● **Set problem**
Duplicate the entries below word for word, starting at the line containing "The image size" and continuing through the end of the entries, both ends included. Omit the pictures from your copy.

[Item coordinate data]
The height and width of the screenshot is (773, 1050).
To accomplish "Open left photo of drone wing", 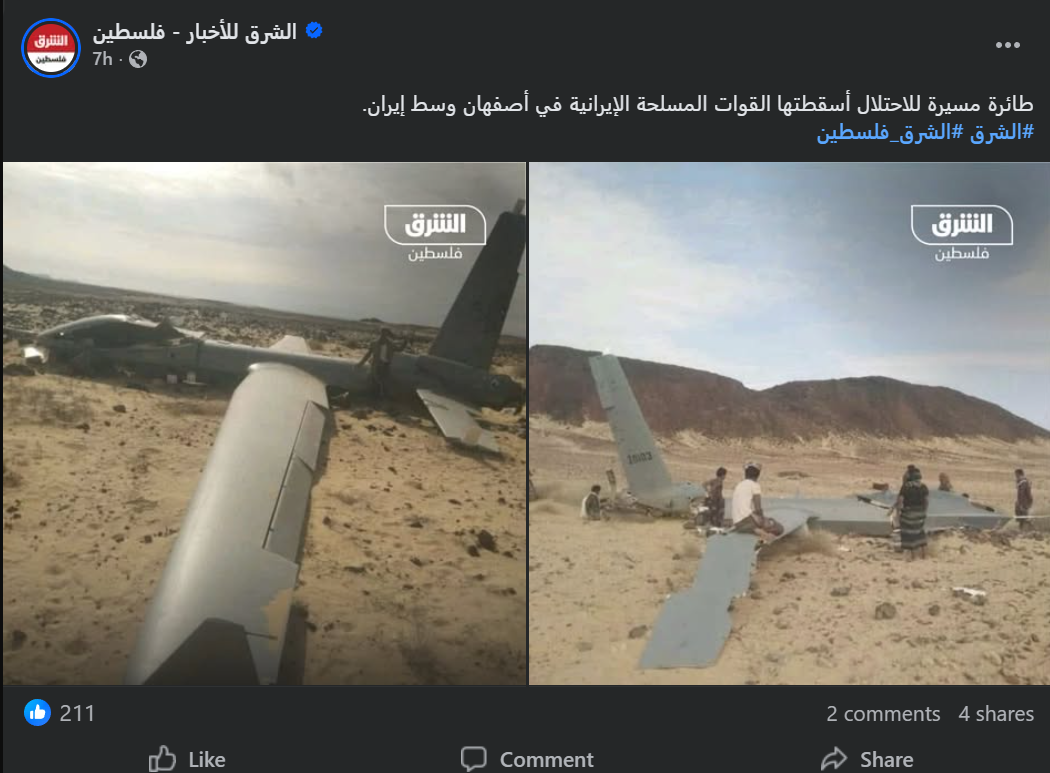I will (x=265, y=423).
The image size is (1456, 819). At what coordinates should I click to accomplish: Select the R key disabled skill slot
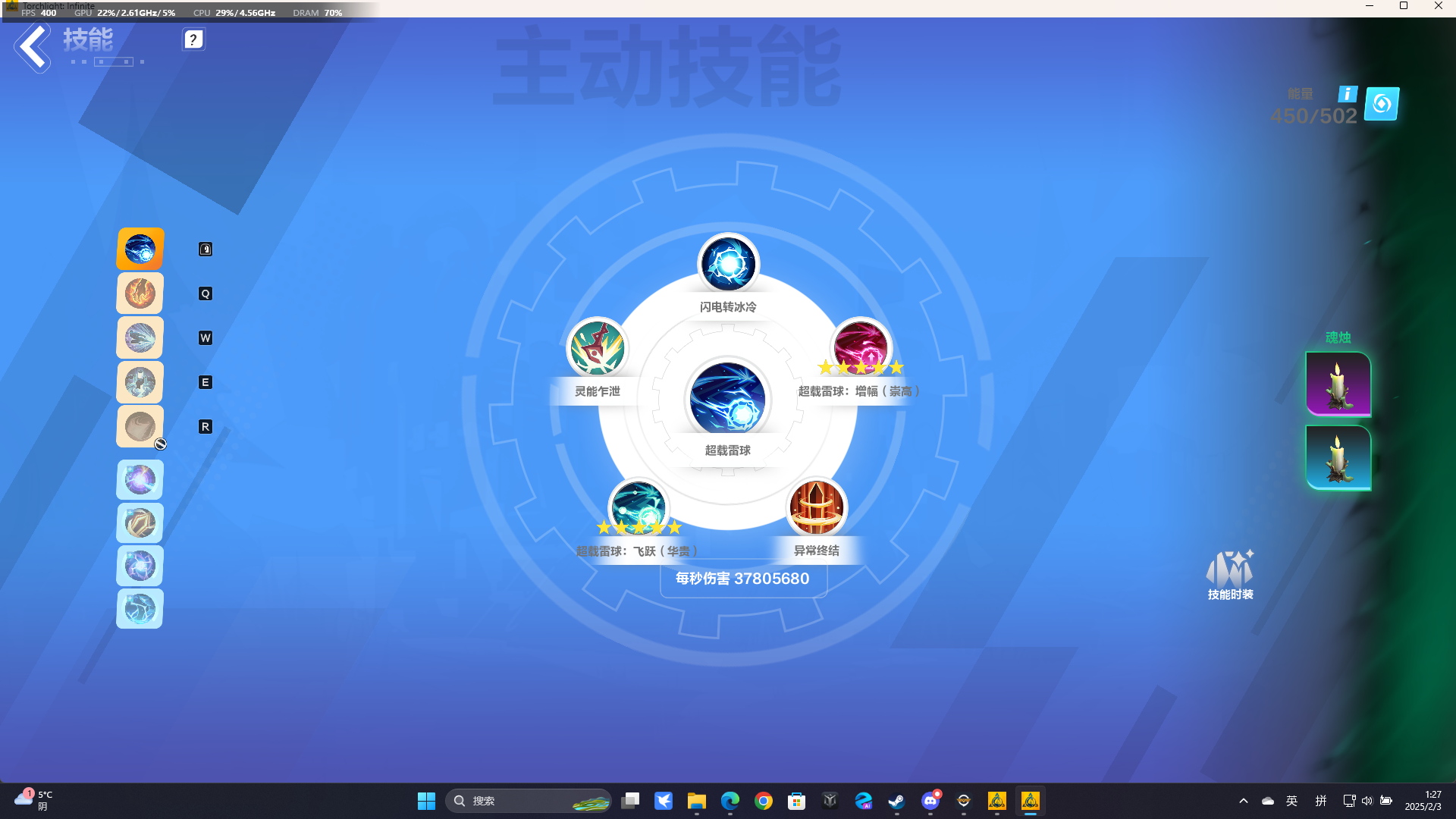coord(140,426)
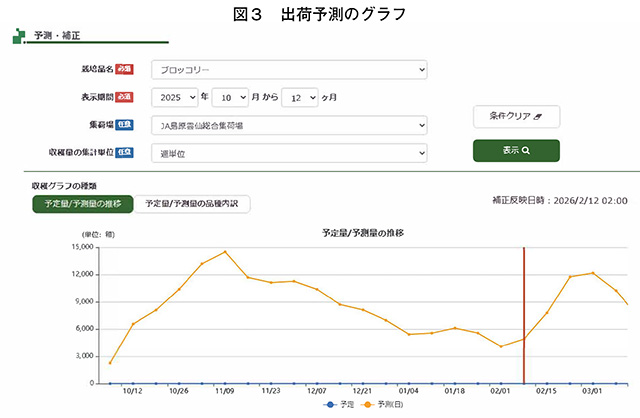Open the 週単位 aggregation unit dropdown

[x=289, y=153]
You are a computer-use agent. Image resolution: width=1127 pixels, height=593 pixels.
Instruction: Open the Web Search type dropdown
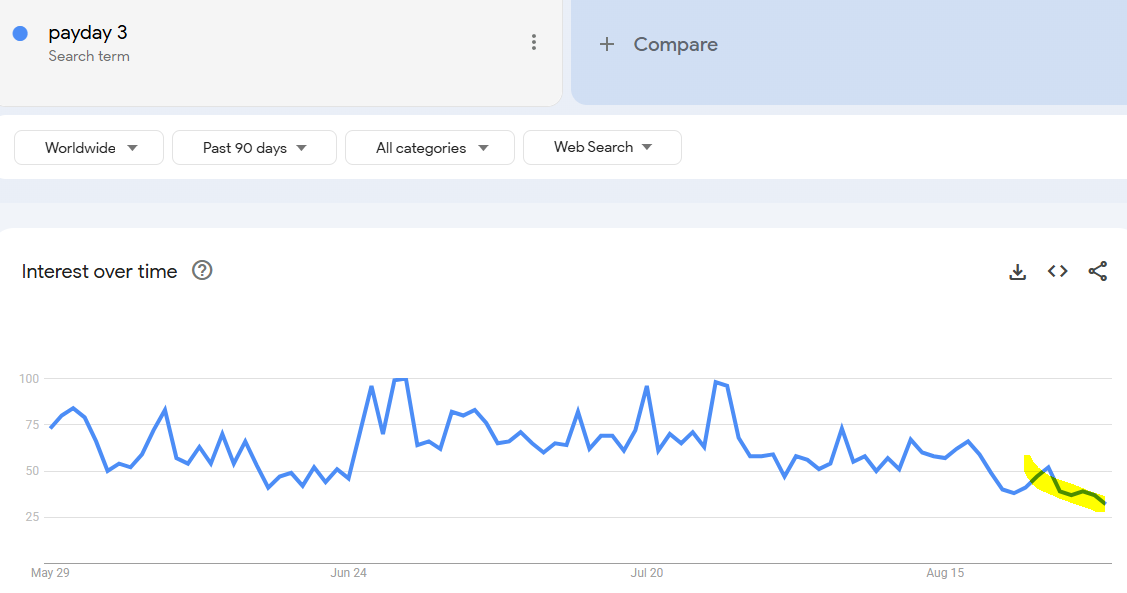tap(602, 147)
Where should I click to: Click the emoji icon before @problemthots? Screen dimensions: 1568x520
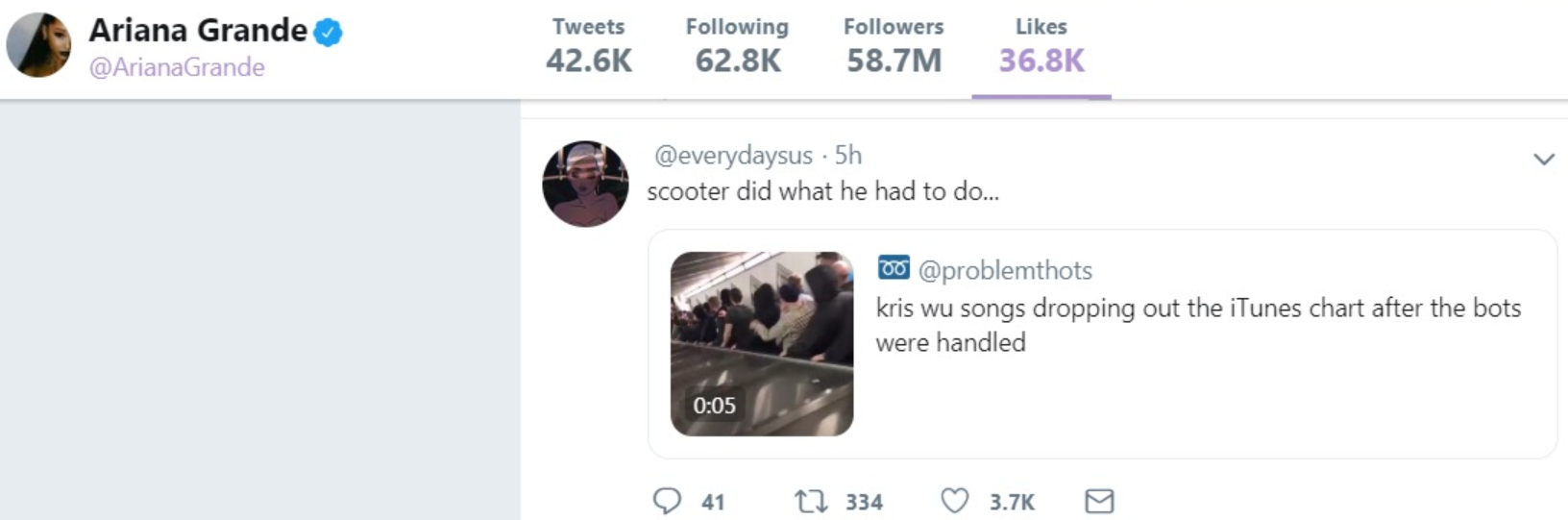pyautogui.click(x=894, y=268)
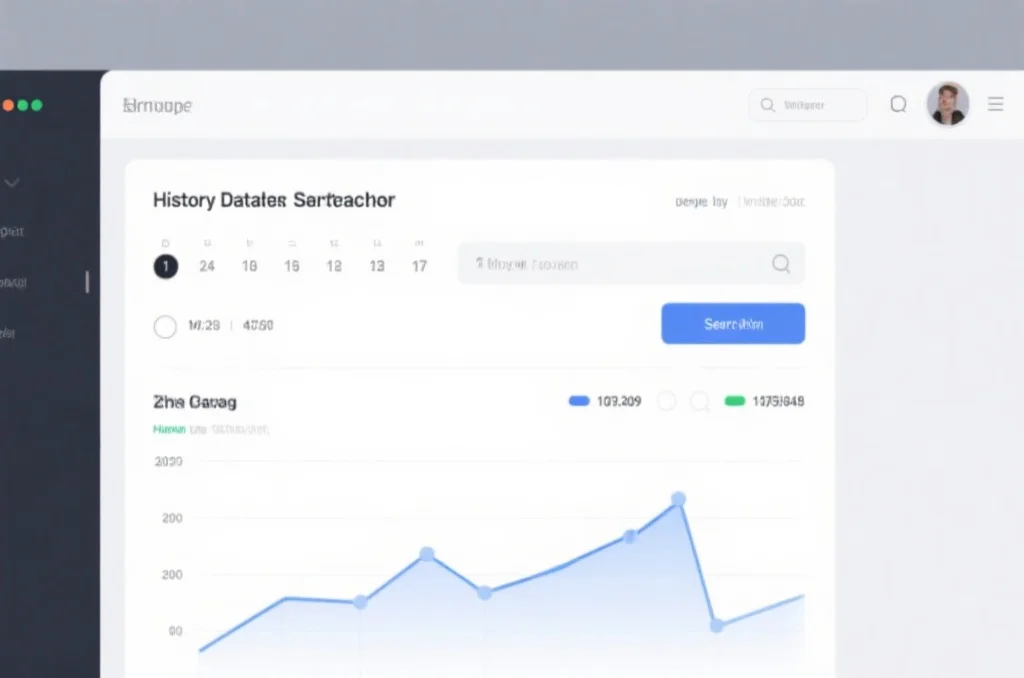Viewport: 1024px width, 678px height.
Task: Click the blue Search button
Action: 733,324
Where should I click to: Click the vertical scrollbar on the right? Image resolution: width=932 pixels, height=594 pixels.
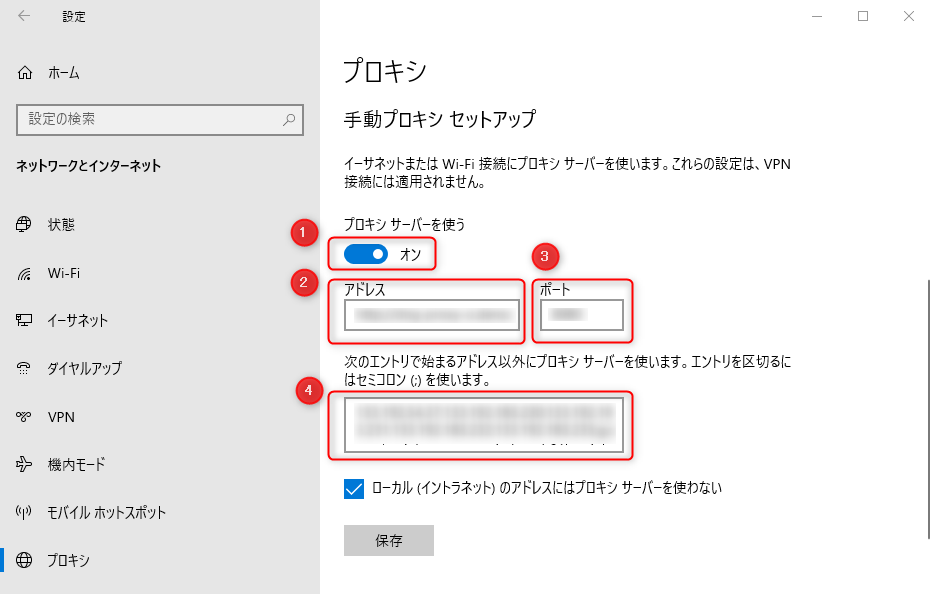pos(927,400)
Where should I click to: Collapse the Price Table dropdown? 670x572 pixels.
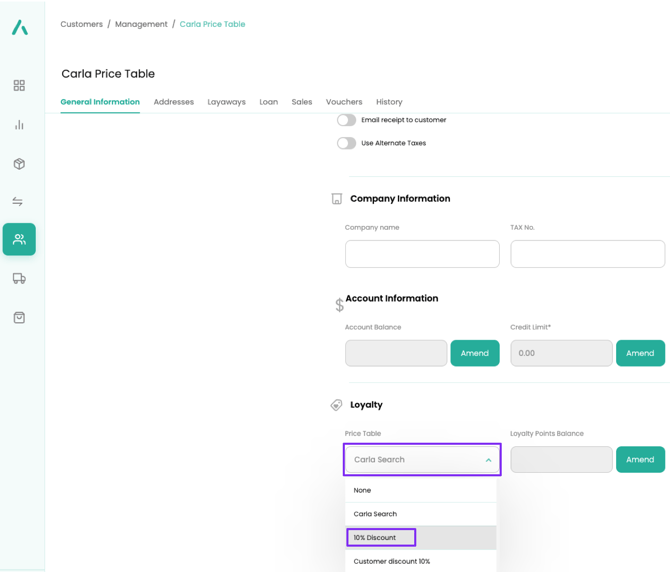(488, 460)
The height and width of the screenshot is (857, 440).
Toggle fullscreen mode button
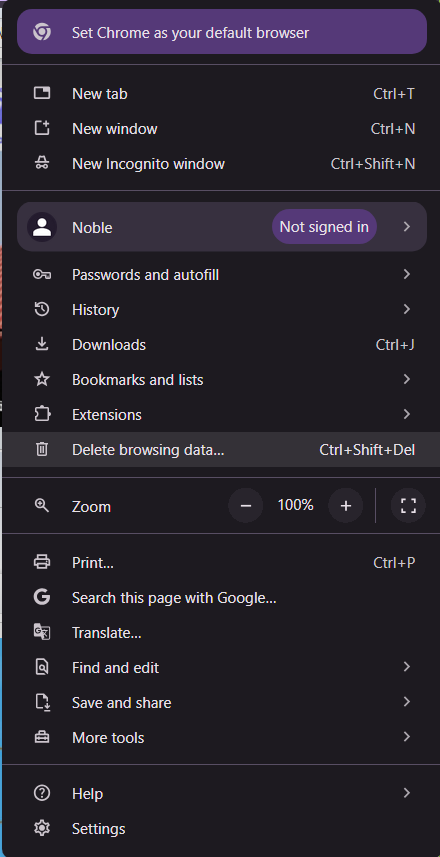(x=408, y=506)
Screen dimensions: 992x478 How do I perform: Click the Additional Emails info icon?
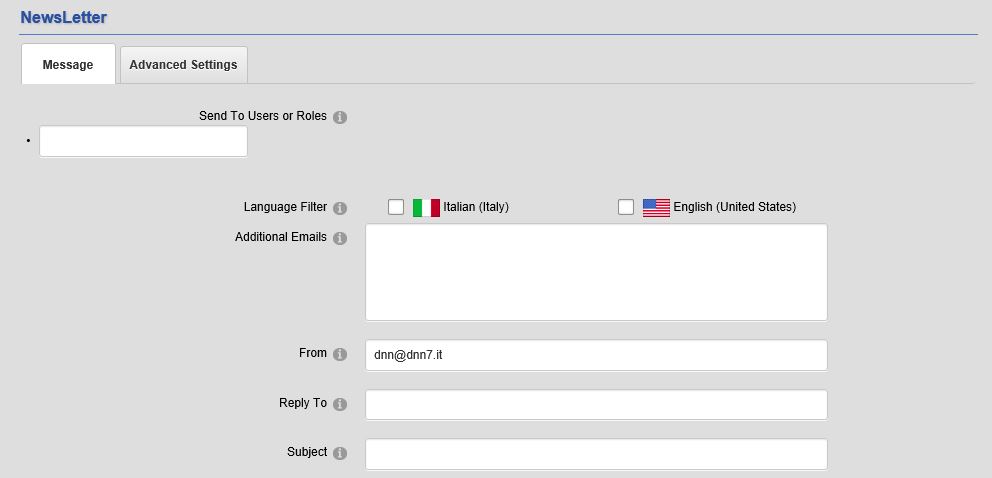point(340,238)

● **Solution to the exercise**
The image size is (1456, 819). At what coordinates should I click to accomplish: Select the R key disabled skill slot
coord(140,426)
Open the 週単位 aggregation unit dropdown

[x=289, y=153]
You are a computer-use agent. Image resolution: width=1127 pixels, height=593 pixels.
Instruction: Open the Web Search type dropdown
tap(602, 147)
Where should I click to: Click the emoji icon before @problemthots? Screen dimensions: 1568x520
pyautogui.click(x=894, y=268)
Viewport: 1024px width, 678px height.
Task: Click the blue Search button
Action: 733,324
Where should I click to: Click the vertical scrollbar on the right? Image resolution: width=932 pixels, height=594 pixels.
pos(927,400)
Where should I click to: Collapse the Price Table dropdown? 670x572 pixels.
(488, 460)
The height and width of the screenshot is (857, 440).
Toggle fullscreen mode button
(x=408, y=506)
Screen dimensions: 992x478 How do I perform: Click the Additional Emails info icon?
point(340,238)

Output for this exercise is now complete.